[What the task asks]
I need the lines below from the one with "Visit the www.freecos.net footer link" down to the one with "The height and" reproduced exactly, both ends included, and nothing else.

[Dataset]
....................
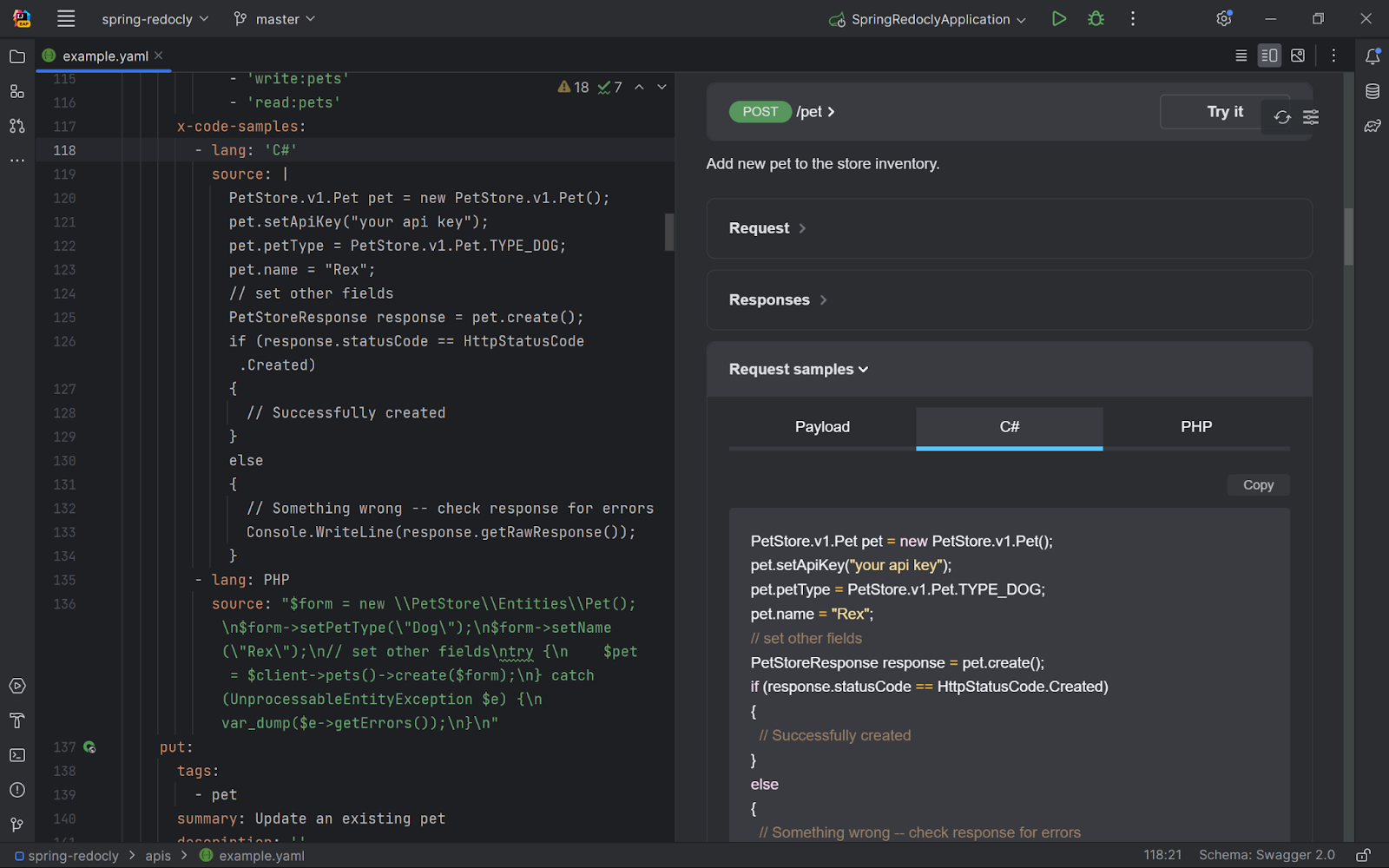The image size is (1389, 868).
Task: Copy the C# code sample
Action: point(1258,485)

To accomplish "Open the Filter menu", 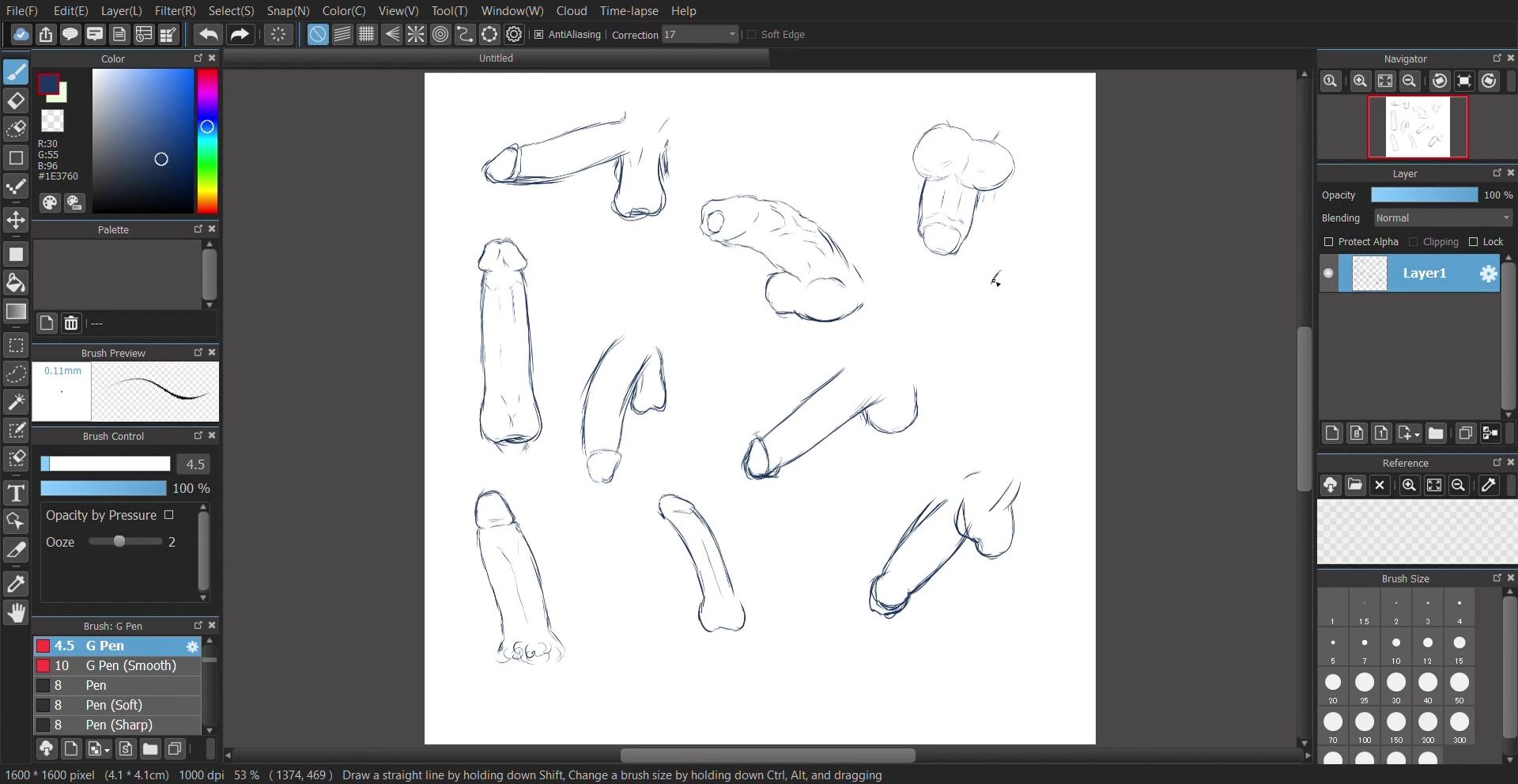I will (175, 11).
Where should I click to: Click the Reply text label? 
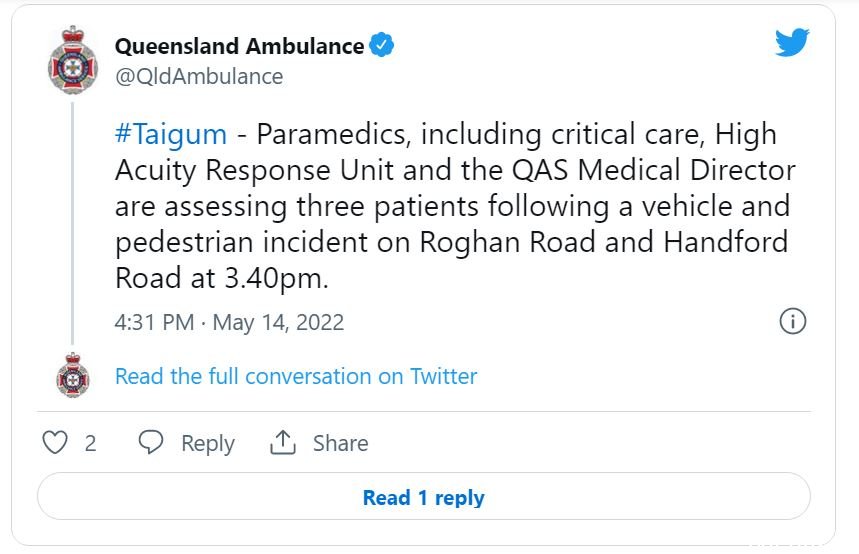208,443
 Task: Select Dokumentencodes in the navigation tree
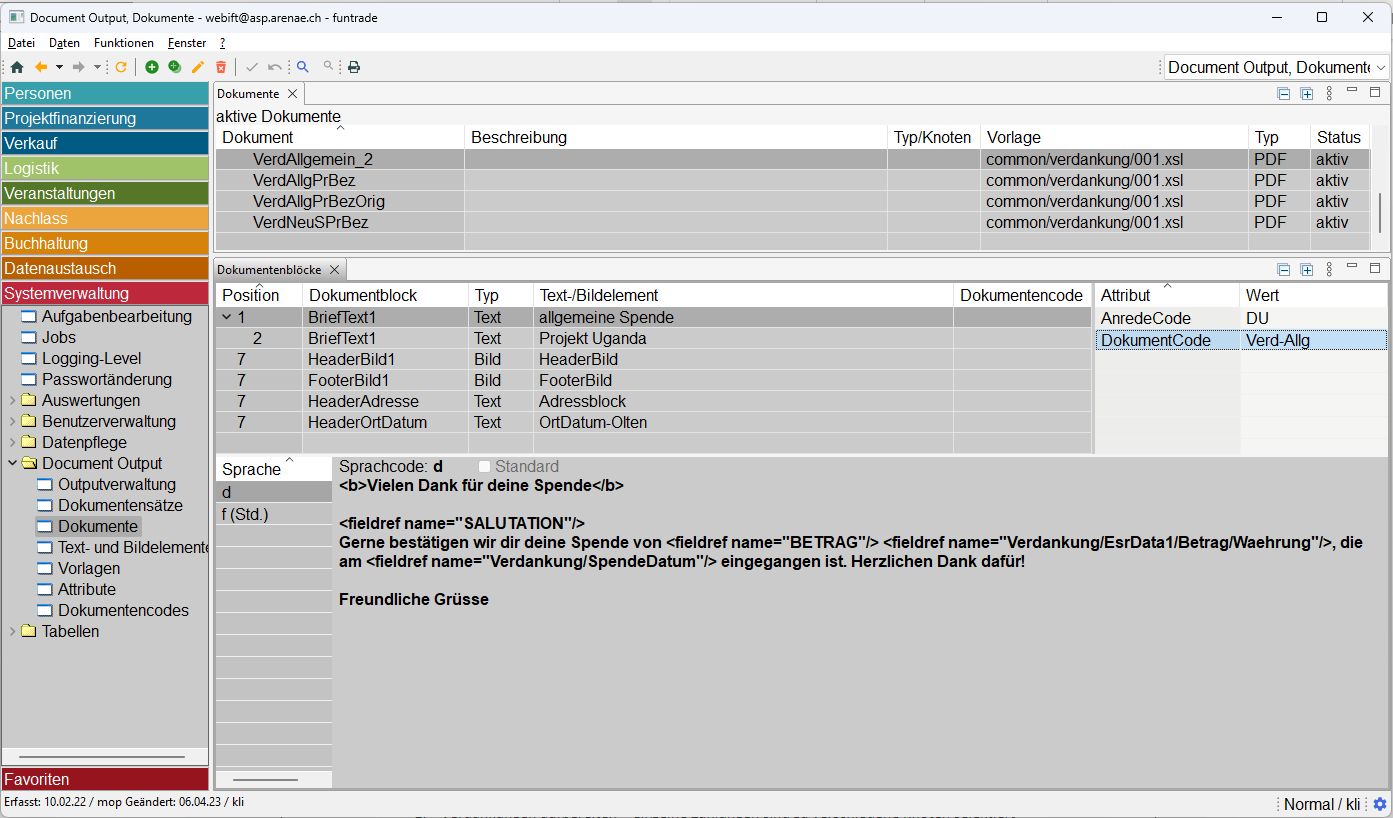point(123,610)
....................
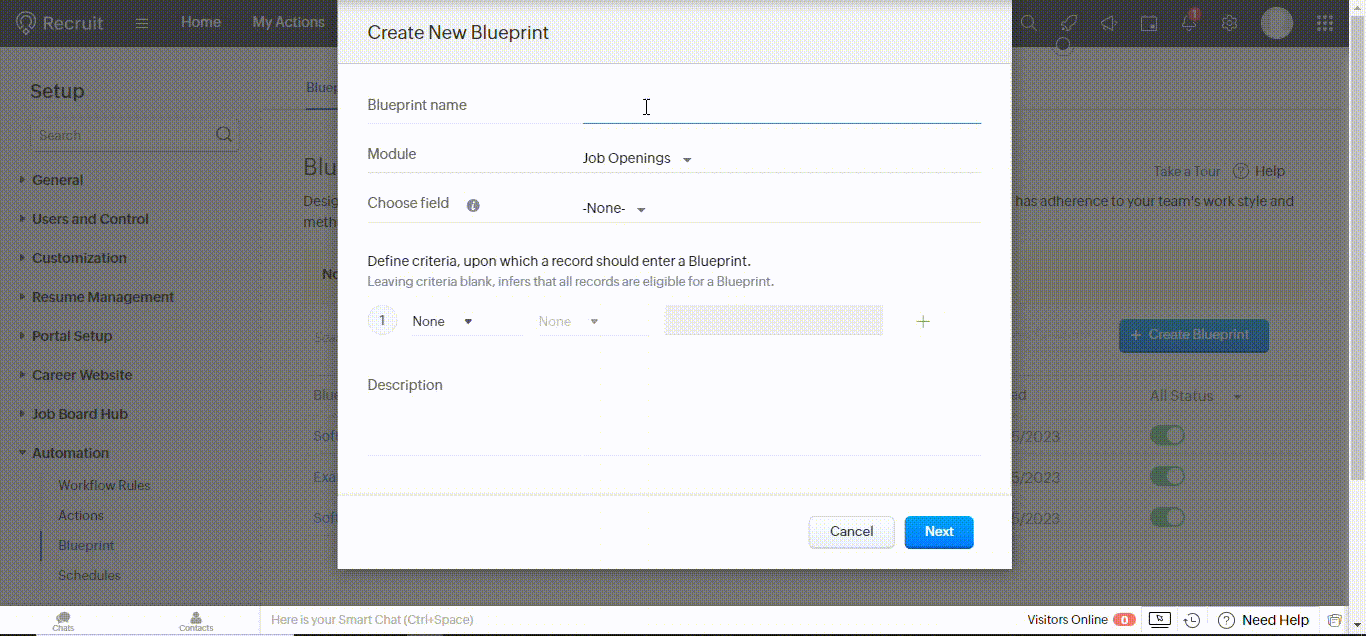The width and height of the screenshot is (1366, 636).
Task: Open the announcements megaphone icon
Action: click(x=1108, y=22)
....................
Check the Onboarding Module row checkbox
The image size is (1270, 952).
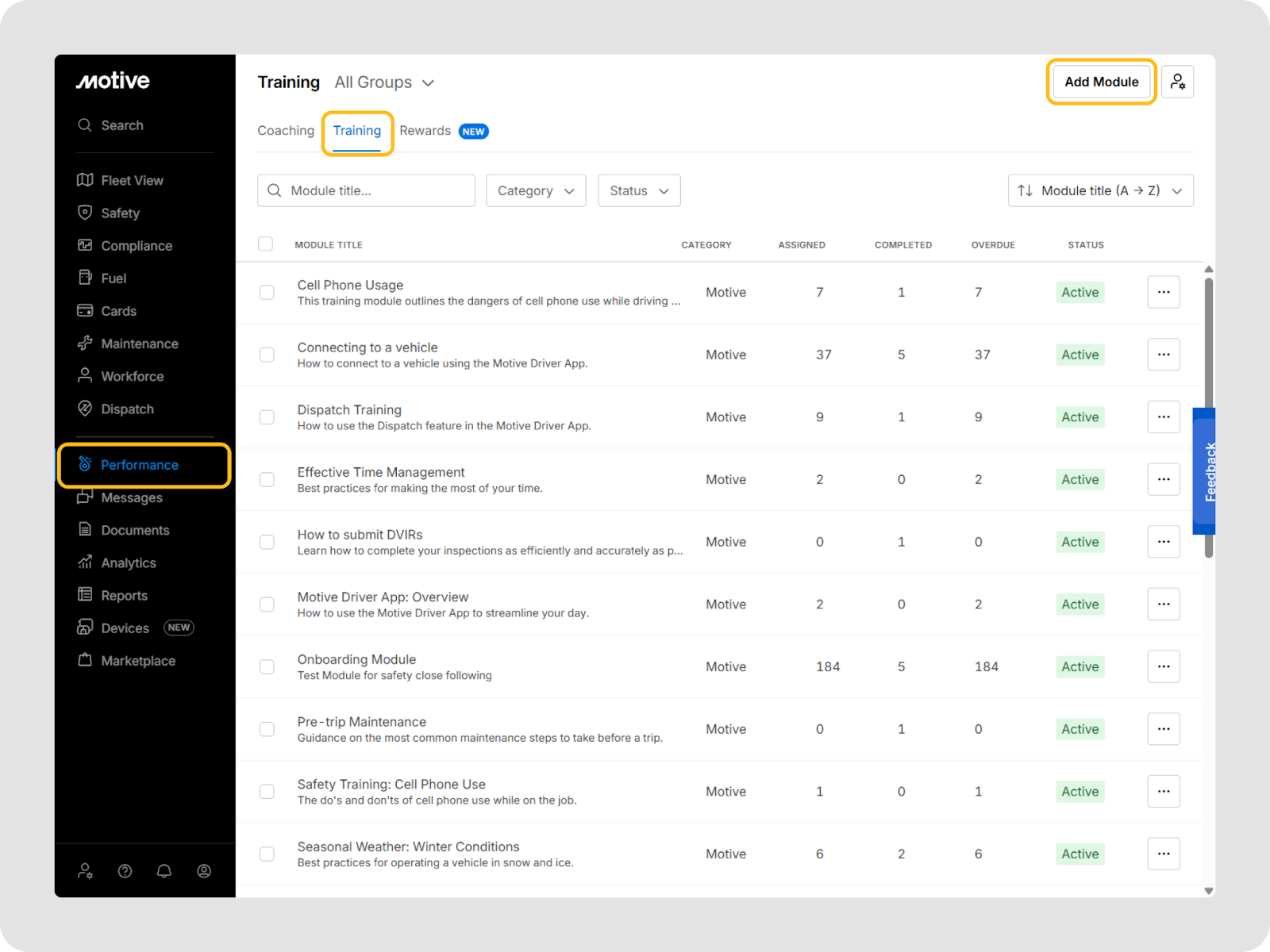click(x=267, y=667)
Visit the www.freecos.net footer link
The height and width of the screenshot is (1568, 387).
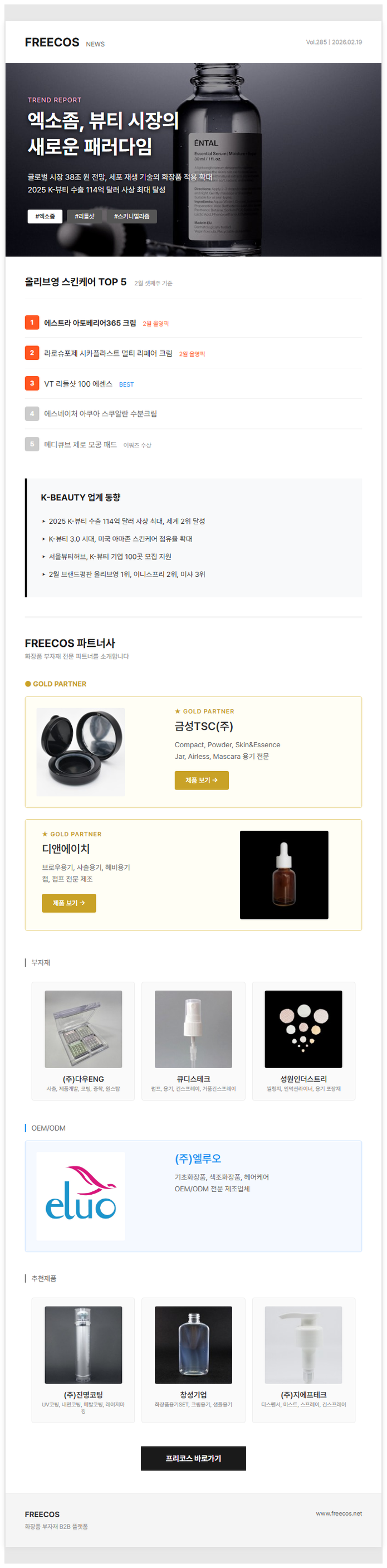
....................
[Exercise solution]
Visit the www.freecos.net footer link
The height and width of the screenshot is (1568, 387).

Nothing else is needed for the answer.